- _Directions_
Below are records to give again exactly; omit each image they contain.

Stored items
#####

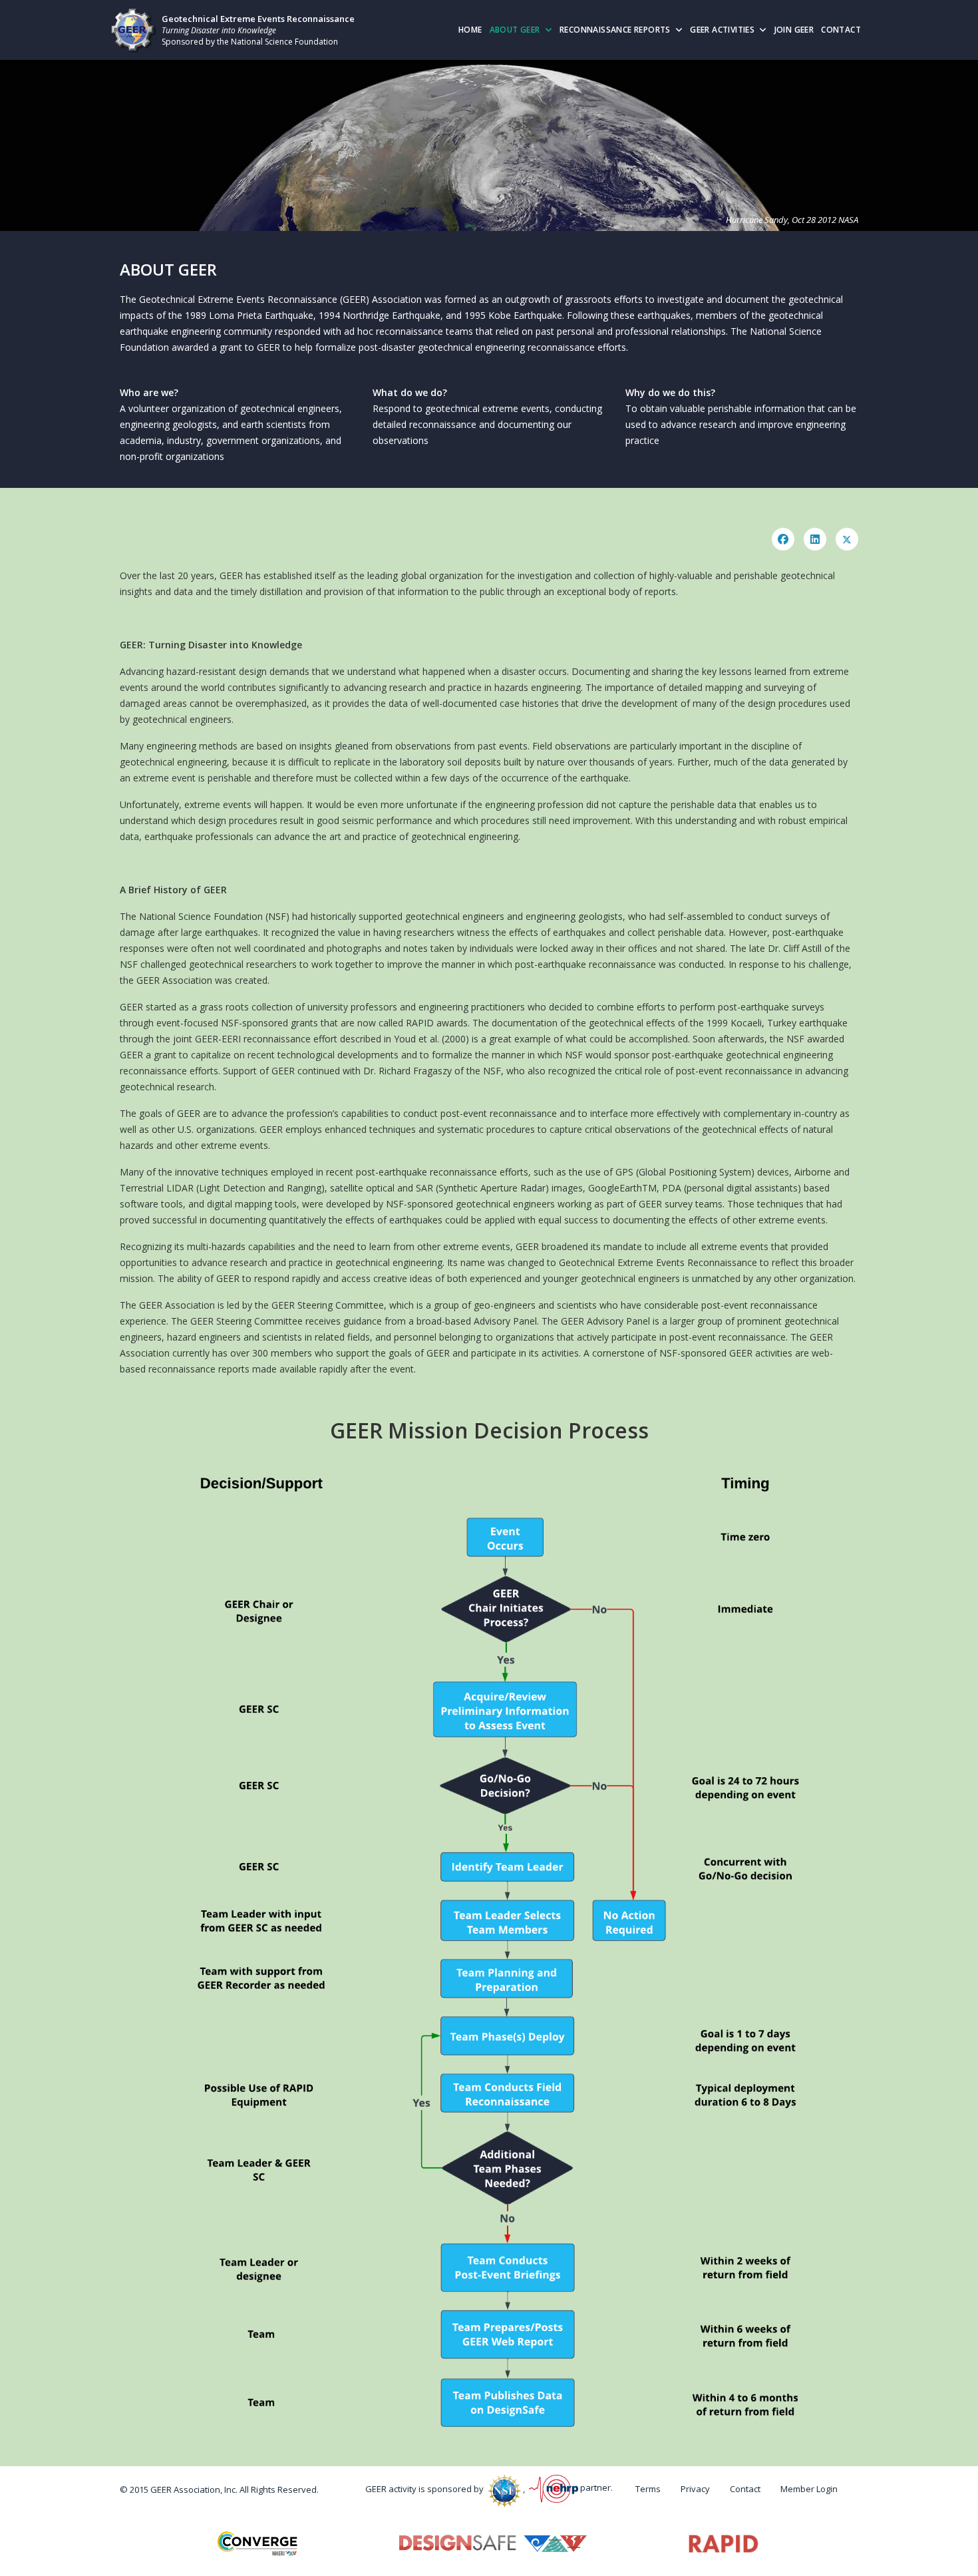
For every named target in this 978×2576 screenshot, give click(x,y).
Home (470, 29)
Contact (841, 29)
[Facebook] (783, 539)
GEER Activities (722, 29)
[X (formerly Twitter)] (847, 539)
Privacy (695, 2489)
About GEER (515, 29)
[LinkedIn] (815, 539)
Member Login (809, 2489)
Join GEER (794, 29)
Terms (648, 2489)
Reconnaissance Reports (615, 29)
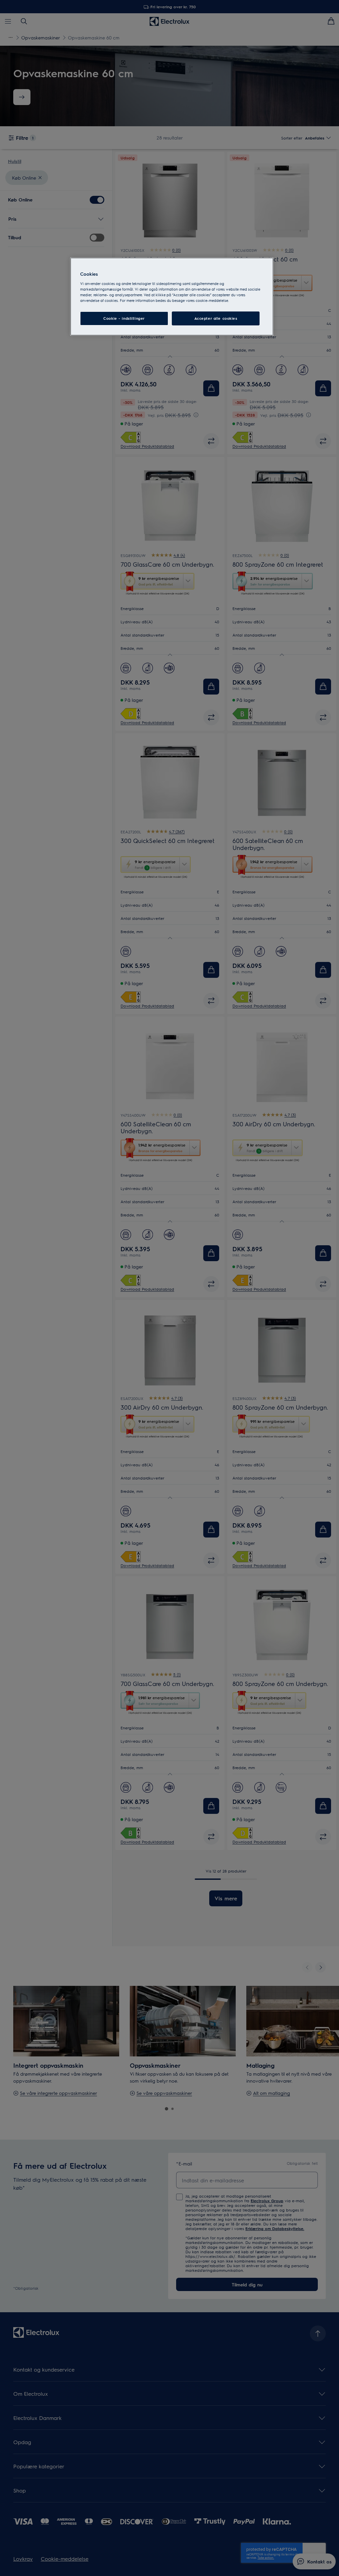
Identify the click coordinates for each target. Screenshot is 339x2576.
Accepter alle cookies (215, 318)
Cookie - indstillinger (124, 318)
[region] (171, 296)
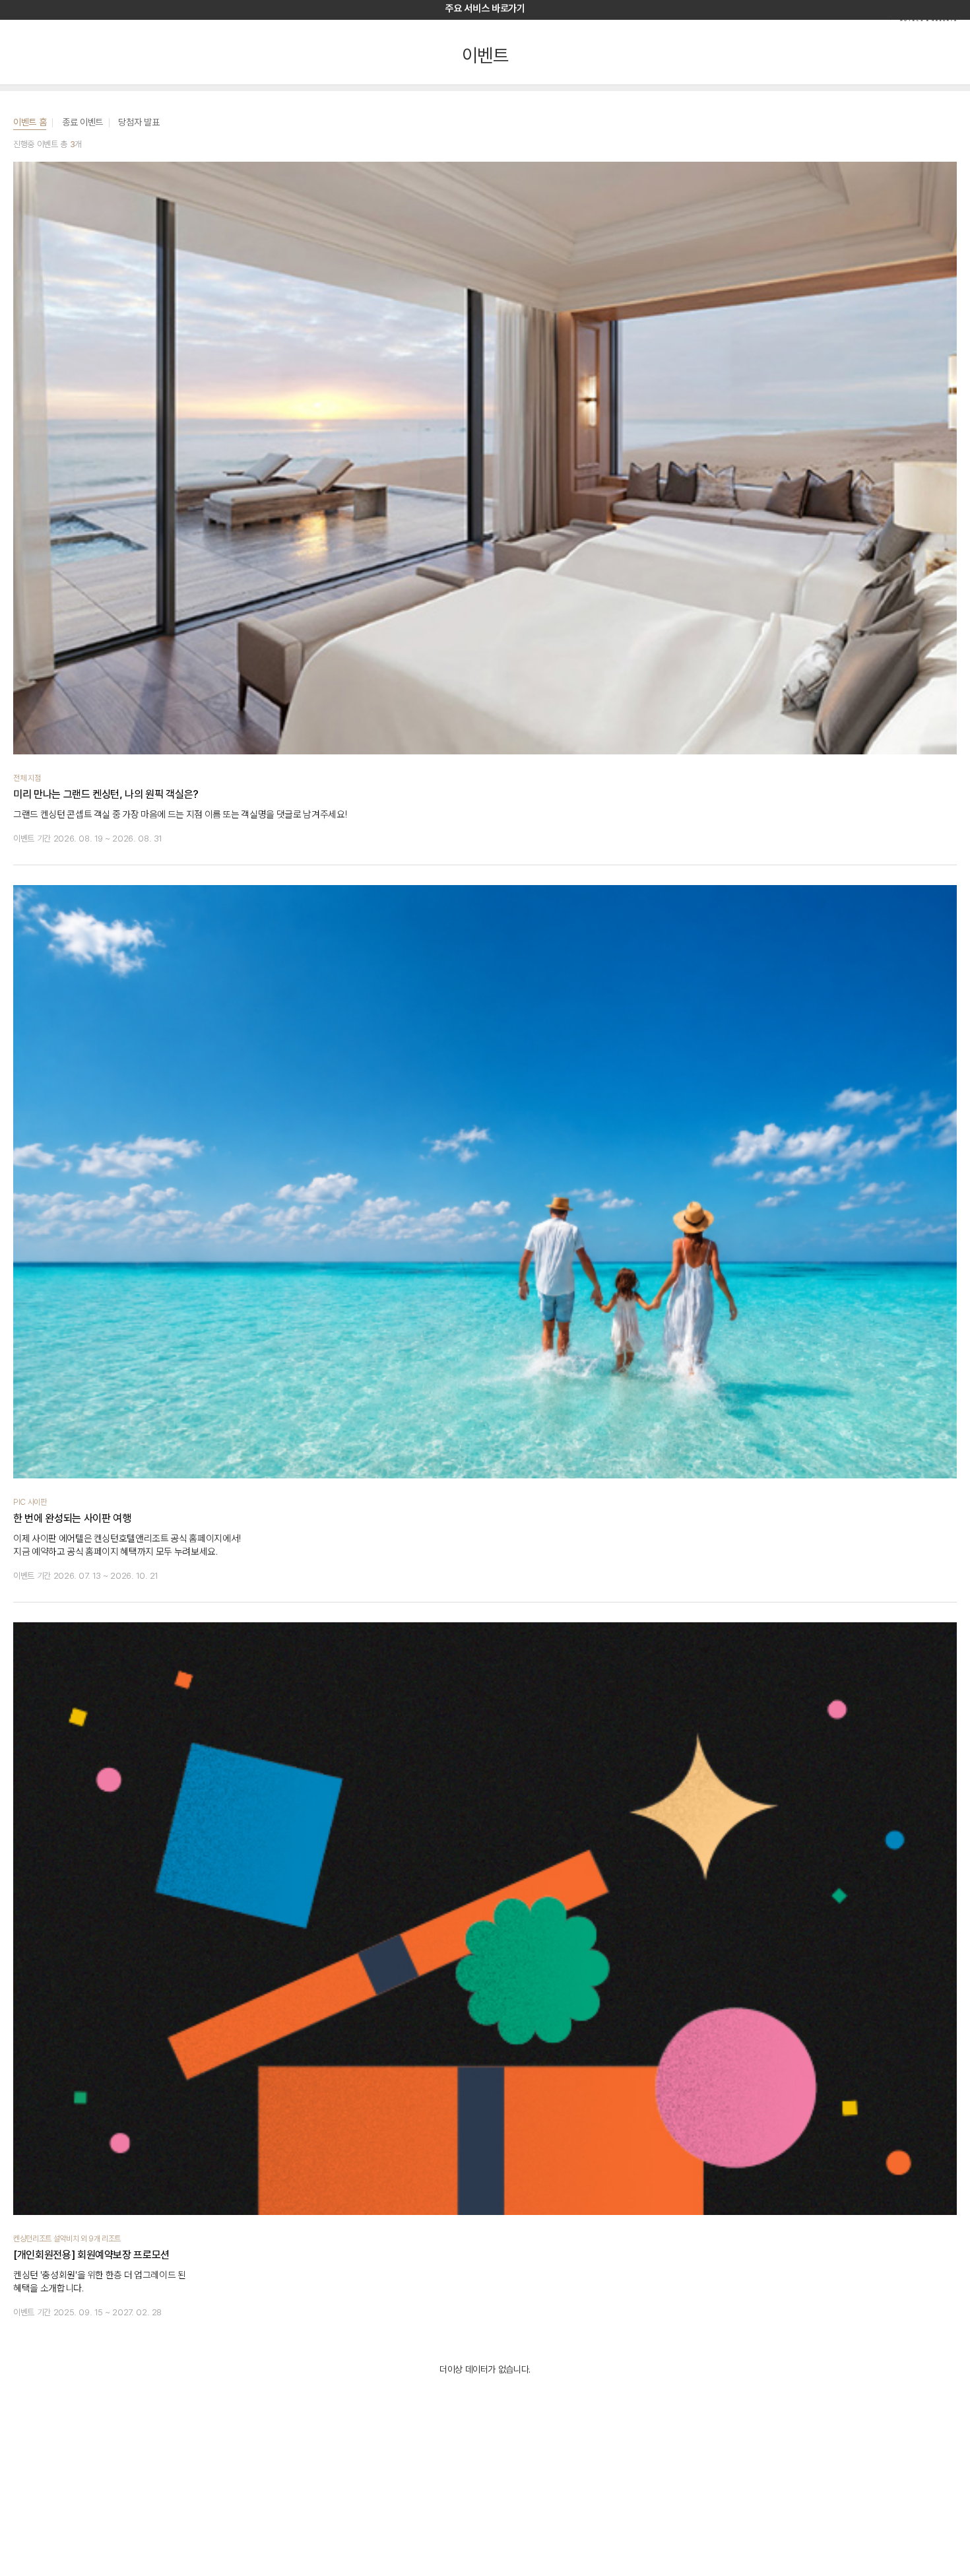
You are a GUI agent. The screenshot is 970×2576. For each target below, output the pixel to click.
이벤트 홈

#####

- _Task answer_
For every named target in this 978×2576 screenshot, give click(x,y).
Home (470, 29)
Contact (841, 29)
[Facebook] (783, 539)
GEER Activities (722, 29)
[X (formerly Twitter)] (847, 539)
Privacy (695, 2489)
About GEER (515, 29)
[LinkedIn] (815, 539)
Member Login (809, 2489)
Join GEER (794, 29)
Terms (648, 2489)
Reconnaissance Reports (615, 29)
Identify the click coordinates for each target. Screenshot is 339x2576.
Accepter alle cookies (215, 318)
Cookie - indstillinger (124, 318)
[region] (171, 296)
You are a GUI agent. The screenshot is 970×2576. For each target below, output the pixel to click.
이벤트 홈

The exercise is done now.